“Fake Cell Phone Towers Are Eavesdropping On Your Calls” Claim Makers Of CryptoPhone 500

Les Goldsmith, the CEO of ESD America and the brain child behind ultra-secure CryptoPhone 500 claims that cell phone towers in at least 17 locations in the United States of America are intercepting calls and text messages from mobile phones. He claims that phony cell phone towers named as ‘interceptors’ have radio-equipped computers that are capable of beating any onboard encryption system. It does not matter whether you are on Android and iOS; interceptors take advantage of the baseband processor which functions as the link between the mobile phone’s operating system and cell towers. These interceptors are not just eavesdropping on your calls but are also pushing spyware on your phone.

Cellphone

Goldsmith uncovered these phony towers with the help of his CryptoPhone 500. The CryptoPhone 500 is a heavily modified Samsung Galaxy SIII that eliminates 468 vulnerabilities found on the stock software installation by employing sophisticated encryption system. When a CryptoPhone 500 comes across one of such fake cell phone towers it sends out the following warning messages to the user.

Cell Phone Hack 2 Cell Phone Hack 1
Warning Messages on a CryptoPhone 500

Map
Suspected Locations of Phony Cell Towers

Various customers have received such warnings and the company has compiled a list of all the locations in the map above. Goldsmith tested his CryptoPhone by taking a drive near a government facility in Nevada and his phone was able to warn him about the threat. An iPhone was oblivious to the threat and an off-the-shelf Samsung Galaxy S IV went from a 4G to a 3G connection and back to 4G again.

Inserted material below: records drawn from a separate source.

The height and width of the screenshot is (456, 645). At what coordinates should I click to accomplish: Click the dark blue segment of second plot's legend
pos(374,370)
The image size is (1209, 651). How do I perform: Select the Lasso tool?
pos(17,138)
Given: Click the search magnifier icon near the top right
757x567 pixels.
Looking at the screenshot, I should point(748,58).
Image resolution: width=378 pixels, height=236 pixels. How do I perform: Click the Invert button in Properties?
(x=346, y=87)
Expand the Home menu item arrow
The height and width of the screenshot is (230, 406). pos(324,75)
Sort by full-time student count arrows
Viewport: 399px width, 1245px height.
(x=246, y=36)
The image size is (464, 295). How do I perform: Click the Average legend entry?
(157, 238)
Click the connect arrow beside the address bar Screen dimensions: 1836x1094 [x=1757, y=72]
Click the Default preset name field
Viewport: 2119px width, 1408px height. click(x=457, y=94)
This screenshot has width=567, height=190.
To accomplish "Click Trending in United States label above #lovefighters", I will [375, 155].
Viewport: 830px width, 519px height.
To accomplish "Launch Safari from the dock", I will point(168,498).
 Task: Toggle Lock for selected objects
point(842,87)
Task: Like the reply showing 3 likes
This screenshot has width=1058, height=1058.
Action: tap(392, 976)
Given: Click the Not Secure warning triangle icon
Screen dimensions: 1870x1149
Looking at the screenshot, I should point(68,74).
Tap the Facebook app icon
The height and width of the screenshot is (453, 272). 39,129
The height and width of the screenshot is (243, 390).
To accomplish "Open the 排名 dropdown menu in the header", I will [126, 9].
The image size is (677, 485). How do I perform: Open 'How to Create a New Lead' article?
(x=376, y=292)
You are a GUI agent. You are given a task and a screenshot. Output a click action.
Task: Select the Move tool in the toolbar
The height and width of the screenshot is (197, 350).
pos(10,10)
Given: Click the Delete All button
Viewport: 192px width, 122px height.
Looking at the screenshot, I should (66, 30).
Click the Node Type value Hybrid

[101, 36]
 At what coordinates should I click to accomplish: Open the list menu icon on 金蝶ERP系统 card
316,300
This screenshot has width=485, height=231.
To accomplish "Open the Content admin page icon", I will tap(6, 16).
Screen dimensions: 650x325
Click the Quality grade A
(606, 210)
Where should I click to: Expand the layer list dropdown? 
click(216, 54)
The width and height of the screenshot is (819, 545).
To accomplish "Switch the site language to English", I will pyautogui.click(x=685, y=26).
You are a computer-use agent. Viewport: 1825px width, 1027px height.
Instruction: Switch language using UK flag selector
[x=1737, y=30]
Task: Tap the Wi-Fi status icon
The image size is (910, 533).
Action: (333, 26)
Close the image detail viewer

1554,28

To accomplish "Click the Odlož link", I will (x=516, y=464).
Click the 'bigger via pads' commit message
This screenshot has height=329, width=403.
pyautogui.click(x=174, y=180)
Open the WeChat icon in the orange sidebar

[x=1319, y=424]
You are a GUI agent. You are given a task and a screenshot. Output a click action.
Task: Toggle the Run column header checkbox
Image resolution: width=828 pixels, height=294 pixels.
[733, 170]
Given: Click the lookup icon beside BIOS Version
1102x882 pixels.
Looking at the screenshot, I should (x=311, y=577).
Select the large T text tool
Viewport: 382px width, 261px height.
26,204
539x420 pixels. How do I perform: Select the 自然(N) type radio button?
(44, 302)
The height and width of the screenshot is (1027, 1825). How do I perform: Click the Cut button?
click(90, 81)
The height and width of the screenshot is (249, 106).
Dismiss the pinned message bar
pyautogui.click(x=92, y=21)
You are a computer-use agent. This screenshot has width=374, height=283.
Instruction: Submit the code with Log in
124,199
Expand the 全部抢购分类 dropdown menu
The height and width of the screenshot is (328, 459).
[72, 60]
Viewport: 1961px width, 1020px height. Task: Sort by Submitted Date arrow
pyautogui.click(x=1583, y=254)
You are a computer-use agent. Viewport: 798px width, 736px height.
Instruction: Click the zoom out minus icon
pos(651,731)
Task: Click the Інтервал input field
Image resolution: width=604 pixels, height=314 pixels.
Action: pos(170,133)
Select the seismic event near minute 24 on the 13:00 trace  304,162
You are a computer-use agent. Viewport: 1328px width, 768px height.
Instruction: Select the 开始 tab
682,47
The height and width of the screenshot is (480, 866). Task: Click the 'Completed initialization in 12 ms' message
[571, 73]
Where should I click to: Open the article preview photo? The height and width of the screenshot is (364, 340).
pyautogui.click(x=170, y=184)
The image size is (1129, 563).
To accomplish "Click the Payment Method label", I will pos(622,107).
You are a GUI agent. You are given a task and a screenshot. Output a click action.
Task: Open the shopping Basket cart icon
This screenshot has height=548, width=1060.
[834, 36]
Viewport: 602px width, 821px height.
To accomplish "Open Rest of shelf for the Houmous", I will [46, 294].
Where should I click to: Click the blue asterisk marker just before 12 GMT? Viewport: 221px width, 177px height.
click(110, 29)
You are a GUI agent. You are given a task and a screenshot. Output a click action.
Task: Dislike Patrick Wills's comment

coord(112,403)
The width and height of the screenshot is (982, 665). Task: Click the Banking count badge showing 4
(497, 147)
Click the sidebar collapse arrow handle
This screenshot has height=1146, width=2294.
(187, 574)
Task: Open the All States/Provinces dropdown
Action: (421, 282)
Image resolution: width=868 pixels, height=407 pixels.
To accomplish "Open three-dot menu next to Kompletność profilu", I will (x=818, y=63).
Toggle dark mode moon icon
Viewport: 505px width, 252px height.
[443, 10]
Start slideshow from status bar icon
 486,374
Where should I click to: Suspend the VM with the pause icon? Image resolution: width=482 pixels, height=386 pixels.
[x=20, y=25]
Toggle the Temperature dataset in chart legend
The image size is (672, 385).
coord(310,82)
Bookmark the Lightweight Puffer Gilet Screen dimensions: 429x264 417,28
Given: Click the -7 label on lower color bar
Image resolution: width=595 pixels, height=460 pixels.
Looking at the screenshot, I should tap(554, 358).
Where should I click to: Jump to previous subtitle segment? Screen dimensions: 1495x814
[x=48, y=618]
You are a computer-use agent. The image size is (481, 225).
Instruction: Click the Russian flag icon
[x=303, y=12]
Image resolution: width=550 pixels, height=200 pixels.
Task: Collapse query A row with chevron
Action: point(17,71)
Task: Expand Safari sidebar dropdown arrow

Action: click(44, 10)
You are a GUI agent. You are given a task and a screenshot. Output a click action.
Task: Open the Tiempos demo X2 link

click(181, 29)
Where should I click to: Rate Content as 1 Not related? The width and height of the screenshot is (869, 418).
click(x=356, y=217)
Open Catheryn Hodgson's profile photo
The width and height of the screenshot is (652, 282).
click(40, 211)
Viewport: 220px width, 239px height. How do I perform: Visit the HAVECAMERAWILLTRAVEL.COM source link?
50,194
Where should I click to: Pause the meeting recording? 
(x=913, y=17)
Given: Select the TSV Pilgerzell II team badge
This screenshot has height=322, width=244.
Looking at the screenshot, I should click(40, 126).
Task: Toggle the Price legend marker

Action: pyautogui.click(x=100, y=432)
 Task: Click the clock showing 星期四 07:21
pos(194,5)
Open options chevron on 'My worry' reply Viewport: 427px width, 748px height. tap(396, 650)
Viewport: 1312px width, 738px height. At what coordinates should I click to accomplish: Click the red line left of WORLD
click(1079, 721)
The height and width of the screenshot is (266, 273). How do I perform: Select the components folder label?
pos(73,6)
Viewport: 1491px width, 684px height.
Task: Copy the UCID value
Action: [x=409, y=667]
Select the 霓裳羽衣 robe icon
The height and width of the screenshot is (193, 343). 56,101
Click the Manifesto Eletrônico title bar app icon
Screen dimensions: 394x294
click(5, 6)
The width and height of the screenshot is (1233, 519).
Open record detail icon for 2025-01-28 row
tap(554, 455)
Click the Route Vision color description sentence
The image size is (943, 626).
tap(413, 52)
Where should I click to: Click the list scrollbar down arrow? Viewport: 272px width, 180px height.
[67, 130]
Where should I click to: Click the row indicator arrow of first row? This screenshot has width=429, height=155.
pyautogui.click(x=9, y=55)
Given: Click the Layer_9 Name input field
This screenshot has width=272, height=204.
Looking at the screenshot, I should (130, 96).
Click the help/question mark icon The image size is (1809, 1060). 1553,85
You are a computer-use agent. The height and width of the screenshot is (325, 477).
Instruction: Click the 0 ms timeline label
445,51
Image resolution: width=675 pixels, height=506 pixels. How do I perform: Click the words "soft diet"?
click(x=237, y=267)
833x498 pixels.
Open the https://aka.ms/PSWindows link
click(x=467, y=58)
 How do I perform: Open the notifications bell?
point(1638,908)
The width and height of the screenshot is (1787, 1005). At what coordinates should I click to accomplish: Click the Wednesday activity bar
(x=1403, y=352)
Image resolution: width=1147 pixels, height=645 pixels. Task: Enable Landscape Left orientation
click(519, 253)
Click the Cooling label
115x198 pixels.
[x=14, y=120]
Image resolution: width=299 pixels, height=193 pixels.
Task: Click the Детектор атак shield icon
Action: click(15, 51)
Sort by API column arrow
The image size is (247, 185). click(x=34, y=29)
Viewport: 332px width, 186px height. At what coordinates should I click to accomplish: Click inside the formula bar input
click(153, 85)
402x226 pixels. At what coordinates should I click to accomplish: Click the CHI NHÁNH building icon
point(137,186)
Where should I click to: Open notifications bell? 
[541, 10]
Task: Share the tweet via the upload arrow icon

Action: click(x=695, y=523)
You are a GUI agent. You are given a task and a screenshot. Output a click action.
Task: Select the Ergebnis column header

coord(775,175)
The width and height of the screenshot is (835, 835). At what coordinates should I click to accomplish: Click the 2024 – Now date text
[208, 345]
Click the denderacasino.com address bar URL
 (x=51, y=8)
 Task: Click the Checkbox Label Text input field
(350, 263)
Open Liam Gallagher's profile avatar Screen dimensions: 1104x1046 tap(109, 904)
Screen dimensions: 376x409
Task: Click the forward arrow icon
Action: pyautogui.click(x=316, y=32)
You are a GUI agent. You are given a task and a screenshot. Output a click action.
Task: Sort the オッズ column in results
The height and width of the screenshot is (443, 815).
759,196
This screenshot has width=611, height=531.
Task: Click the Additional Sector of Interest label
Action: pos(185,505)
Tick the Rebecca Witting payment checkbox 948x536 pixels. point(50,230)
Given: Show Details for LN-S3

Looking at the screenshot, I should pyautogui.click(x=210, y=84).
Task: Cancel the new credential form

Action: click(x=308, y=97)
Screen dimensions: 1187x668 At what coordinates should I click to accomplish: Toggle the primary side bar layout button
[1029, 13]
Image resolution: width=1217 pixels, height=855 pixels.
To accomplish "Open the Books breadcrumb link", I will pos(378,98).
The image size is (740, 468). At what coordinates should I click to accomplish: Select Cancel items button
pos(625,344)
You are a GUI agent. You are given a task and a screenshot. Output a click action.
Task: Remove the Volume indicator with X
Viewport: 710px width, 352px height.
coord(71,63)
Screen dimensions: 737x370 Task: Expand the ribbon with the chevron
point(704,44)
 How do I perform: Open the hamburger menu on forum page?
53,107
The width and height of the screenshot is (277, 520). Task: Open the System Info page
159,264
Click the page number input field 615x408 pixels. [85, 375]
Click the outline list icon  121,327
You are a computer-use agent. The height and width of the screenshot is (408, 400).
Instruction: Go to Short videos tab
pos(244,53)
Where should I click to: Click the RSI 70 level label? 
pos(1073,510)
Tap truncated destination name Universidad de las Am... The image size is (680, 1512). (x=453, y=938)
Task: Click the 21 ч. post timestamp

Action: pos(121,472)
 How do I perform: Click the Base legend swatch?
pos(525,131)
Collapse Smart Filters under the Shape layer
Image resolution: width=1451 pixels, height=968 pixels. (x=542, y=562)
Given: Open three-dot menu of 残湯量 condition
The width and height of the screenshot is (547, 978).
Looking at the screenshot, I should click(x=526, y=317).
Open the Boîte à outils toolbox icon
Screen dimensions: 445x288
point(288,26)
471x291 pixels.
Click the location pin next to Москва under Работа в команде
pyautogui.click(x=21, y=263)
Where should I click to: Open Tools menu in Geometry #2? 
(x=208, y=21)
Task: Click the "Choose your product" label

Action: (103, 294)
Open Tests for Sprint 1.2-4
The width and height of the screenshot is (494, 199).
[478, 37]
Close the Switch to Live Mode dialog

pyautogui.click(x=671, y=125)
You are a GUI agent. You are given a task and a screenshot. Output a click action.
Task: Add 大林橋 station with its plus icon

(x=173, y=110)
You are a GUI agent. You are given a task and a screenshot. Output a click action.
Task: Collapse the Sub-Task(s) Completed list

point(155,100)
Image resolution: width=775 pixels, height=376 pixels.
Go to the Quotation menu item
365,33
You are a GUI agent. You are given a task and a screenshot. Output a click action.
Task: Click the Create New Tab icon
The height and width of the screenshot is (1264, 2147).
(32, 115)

The CryptoPhone too was being forced to change from 4G to 2G. So now the obvious question arises, who is behind these attacks? The team at ESD America say that they haven’t been able to pinpoint the perpetrators. The suspect list consists of government and private entities that have the financial capability of procuring these interceptors which cost no less than $100,000.

Before concluding we would like to ask our forum members to go through the source link below and discuss these claims.

Source: #-Link-Snipped-#

Replies

  • Chaitanya Kukde
    Chaitanya Kukde
    Why anyone would like to tap 'all' the calls from a cell-phone tower? I mean, the probability of finding something of worth is a needle-in-a-haystack job, right?
  • Divyaprakash KC
    Divyaprakash KC
    Chaitanya Kukde
    Why anyone would like to tap 'all' the calls from a cell-phone tower?
    Maybe the guys who hold the placard "End is Near!". The infamous dooms day sayers.
  • Tom Smith
    Tom Smith
    Needle in a hay stack, eh?

    Please google Fast Data Finder or FDF. Unless that's been silently scrubbed from our view. Scrubbed Like the covert channel refs on the Qualcomm site. A search before 9/11 turned up about a hundred links to Q docs, now nothing.
  • Sarathkumar Chandrasekaran
    Sarathkumar Chandrasekaran
    we should test it in India with Cryptophone 500
  • Tom Smith
    Tom Smith
    It's almost useless to worry about surveillance, it's so pervasive. The way a person types on a keyboard is uniquely identifiable and if you start to connect the dots in a database you can monitor everything about an individual. But first you have to find the needles and then connect that needles communications with other needles in a network. Then you have something. Voices are also unique.